Can you format the data from the line containing "has height=481, width=760." down to the line containing "click(x=409, y=367)", both of those lines included, as a numbered list with any blank lines left out?

╔══

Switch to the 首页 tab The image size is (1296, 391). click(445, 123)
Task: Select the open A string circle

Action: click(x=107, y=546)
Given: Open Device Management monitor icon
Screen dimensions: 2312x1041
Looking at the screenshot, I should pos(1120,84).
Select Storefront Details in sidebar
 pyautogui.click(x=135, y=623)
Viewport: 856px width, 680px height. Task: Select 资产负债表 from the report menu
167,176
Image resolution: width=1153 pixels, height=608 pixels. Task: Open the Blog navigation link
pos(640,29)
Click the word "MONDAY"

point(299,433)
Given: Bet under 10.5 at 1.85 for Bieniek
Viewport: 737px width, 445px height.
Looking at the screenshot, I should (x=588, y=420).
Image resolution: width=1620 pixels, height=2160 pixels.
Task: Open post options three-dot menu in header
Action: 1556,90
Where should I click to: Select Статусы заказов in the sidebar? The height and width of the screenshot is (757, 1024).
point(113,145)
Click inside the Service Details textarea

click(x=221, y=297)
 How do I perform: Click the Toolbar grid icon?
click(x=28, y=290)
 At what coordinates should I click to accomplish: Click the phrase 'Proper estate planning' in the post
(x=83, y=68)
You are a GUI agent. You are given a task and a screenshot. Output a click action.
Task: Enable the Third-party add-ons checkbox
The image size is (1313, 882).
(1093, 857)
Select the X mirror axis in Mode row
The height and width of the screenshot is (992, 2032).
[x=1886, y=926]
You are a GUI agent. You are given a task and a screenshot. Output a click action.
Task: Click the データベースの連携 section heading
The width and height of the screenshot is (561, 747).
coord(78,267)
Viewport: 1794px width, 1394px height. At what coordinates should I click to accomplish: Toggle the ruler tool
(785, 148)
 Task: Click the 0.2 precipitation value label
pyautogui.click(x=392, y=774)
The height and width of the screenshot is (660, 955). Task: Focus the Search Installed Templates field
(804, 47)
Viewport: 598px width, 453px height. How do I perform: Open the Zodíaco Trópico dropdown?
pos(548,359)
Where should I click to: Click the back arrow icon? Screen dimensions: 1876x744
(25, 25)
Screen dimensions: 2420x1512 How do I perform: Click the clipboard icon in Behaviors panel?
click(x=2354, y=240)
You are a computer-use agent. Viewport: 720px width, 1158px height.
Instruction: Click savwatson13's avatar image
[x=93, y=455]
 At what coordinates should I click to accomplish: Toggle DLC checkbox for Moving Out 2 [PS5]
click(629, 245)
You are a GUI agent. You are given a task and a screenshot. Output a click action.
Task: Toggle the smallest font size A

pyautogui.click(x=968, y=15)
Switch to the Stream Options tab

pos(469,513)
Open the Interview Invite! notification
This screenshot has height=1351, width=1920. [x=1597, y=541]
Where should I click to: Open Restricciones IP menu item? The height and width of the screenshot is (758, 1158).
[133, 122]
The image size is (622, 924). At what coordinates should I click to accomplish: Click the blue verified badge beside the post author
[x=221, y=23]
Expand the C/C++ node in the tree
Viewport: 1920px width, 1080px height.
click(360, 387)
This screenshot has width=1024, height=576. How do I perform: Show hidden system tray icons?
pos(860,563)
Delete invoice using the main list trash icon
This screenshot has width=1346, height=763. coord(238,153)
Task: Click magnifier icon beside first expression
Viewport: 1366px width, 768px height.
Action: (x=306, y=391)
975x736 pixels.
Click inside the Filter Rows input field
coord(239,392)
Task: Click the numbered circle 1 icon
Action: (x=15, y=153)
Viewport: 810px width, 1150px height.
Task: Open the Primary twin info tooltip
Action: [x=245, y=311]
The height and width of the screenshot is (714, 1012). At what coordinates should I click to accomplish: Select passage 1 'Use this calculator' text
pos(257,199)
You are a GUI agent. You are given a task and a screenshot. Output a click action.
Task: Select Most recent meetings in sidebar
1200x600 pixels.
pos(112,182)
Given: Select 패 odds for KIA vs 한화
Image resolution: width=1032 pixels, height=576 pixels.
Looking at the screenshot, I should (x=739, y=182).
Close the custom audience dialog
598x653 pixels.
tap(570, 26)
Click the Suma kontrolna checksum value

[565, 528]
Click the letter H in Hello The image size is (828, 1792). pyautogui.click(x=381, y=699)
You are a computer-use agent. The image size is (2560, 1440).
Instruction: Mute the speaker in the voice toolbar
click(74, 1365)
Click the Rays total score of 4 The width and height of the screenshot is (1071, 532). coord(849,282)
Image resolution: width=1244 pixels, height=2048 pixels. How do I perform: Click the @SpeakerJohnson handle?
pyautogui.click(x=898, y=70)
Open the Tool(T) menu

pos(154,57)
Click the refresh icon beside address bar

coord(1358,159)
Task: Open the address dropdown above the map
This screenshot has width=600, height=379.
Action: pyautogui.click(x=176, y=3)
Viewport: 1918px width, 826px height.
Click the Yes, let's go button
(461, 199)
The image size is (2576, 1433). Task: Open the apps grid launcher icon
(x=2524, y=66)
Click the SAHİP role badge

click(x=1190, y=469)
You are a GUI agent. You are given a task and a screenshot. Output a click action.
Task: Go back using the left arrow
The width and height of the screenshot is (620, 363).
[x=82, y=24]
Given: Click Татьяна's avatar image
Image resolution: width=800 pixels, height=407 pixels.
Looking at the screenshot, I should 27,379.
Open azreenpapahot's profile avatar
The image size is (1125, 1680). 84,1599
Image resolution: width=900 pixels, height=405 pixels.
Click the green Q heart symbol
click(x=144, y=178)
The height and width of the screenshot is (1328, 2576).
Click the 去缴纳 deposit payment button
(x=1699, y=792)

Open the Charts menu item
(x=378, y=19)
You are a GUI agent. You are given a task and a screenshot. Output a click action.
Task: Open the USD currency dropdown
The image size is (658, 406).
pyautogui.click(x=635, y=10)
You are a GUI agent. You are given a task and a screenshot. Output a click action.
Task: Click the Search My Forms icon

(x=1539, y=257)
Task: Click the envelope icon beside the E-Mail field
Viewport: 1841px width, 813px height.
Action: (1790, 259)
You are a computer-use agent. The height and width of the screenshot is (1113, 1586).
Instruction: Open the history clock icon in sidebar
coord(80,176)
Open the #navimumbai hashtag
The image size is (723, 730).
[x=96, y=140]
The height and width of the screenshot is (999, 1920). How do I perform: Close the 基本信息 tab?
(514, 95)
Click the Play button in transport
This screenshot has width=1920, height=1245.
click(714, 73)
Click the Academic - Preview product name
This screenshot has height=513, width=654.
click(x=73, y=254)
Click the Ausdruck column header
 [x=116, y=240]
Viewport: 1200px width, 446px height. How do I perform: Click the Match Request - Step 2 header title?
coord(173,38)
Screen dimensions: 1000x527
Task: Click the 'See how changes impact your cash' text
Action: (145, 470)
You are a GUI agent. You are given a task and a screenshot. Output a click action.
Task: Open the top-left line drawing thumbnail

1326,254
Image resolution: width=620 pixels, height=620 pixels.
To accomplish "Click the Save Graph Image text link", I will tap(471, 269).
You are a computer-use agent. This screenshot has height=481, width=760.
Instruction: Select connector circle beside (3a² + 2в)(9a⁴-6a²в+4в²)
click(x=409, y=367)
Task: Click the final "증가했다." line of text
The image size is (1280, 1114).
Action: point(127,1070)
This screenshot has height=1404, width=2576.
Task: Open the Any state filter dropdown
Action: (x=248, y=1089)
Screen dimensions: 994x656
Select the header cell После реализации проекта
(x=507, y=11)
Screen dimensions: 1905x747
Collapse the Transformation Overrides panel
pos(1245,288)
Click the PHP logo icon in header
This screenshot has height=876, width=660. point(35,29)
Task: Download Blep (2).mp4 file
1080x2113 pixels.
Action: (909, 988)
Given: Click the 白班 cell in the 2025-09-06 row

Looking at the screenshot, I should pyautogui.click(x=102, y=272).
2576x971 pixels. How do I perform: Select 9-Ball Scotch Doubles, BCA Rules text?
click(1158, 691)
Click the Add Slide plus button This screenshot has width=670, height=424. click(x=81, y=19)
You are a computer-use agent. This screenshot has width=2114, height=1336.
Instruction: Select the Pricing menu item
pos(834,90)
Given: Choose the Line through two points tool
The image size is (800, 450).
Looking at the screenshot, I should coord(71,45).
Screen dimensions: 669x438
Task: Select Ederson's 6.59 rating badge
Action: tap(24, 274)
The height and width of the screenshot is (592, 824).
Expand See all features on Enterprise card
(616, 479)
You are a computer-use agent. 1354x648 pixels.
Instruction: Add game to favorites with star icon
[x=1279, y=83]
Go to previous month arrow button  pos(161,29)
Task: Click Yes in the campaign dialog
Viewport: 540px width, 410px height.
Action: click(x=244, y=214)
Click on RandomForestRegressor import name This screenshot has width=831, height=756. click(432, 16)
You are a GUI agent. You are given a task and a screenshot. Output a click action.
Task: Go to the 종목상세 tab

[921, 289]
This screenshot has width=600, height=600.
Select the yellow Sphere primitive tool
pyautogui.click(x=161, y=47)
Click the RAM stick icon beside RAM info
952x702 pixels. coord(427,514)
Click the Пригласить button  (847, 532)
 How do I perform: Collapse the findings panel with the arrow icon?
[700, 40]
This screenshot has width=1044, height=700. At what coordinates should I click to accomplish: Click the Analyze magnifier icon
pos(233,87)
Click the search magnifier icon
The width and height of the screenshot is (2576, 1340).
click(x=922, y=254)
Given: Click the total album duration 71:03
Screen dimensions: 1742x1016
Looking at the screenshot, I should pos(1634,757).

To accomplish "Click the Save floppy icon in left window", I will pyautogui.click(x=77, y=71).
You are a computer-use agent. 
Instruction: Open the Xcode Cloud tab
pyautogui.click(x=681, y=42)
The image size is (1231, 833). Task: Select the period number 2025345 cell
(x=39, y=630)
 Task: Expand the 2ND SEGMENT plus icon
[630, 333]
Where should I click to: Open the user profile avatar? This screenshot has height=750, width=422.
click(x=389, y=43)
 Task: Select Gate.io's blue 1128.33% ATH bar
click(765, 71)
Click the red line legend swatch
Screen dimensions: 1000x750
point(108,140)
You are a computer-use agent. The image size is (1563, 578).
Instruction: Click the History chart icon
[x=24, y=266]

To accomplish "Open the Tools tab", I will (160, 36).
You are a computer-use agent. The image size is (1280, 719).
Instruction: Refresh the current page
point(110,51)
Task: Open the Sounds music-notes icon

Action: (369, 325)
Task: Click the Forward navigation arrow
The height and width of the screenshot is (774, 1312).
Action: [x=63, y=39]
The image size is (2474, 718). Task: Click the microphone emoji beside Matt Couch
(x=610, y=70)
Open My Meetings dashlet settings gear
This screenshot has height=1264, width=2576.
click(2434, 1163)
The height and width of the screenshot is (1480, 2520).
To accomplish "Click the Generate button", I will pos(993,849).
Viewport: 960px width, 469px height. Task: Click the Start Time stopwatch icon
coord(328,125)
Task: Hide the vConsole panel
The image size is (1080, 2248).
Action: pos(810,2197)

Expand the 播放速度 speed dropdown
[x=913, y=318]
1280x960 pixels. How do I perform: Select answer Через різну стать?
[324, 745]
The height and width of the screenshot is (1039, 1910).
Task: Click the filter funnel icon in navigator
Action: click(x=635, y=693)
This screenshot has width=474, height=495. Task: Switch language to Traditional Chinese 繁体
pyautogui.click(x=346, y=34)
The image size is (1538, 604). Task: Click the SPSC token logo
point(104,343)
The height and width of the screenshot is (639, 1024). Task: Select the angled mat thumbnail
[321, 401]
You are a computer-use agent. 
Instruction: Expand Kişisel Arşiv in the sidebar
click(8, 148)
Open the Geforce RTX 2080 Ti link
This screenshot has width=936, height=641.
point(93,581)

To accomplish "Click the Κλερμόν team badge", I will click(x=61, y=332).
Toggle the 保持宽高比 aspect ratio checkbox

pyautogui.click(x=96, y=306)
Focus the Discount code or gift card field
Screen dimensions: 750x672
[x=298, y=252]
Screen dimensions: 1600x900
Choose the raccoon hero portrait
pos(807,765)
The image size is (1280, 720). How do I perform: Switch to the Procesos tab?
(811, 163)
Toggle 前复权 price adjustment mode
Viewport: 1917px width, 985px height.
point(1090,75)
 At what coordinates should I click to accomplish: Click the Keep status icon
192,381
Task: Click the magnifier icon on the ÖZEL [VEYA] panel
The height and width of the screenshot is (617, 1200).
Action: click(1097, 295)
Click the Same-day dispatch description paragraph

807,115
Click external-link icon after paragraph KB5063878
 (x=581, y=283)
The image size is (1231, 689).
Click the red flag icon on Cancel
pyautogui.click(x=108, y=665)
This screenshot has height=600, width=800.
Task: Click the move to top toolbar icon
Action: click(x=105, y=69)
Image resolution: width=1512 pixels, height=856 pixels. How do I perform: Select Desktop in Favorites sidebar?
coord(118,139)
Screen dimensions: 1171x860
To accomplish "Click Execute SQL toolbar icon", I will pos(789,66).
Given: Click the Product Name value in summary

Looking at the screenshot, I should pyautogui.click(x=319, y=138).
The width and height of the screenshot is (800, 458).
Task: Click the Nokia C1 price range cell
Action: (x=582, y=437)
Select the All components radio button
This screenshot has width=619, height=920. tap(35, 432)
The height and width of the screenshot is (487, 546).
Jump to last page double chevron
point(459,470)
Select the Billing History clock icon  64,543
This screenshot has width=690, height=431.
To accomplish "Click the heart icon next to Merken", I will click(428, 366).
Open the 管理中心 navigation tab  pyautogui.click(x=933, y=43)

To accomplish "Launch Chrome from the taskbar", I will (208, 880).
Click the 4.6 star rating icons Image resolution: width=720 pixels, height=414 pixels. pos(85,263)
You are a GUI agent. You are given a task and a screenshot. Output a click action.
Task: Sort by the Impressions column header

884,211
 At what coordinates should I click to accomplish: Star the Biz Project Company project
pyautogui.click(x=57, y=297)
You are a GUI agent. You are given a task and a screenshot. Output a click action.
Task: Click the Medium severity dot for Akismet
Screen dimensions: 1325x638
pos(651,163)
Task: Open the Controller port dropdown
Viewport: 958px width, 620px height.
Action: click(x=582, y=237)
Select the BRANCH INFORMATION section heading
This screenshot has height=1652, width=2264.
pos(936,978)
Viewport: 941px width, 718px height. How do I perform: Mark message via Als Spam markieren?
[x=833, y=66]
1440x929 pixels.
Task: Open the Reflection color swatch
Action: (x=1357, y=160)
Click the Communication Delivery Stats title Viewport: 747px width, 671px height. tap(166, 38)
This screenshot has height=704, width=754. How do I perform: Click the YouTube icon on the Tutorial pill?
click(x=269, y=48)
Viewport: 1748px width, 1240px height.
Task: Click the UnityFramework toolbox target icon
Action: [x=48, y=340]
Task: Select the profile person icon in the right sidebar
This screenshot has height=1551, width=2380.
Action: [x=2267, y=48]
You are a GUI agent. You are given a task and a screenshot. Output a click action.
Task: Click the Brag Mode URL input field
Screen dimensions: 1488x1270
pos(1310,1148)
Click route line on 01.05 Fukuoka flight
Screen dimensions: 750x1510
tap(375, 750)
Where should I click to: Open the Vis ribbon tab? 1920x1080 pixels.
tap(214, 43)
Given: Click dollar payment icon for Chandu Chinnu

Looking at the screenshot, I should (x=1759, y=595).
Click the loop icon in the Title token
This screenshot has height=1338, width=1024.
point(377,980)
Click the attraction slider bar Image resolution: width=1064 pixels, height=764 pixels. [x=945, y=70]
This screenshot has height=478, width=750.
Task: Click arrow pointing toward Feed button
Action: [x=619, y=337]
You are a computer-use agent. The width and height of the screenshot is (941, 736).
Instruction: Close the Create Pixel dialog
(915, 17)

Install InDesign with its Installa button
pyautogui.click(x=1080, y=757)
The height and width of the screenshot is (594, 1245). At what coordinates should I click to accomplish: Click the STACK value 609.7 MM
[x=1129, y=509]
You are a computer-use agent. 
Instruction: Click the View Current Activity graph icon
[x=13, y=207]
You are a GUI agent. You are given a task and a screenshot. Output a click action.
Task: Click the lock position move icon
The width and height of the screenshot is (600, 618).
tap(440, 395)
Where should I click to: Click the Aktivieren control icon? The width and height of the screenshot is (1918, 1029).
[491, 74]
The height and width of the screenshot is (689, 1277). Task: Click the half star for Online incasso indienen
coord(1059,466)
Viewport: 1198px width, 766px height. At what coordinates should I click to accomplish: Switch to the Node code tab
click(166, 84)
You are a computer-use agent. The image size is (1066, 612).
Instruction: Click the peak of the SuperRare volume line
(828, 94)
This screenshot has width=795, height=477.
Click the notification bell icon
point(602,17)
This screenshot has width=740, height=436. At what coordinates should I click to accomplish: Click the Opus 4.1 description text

╚══

ANSWER FOR THIS EXERCISE –
1. You are a computer-use agent. This screenshot has height=481, width=760.
2. Instruction: Select connector circle beside (3a² + 2в)(9a⁴-6a²в+4в²)
3. click(x=409, y=367)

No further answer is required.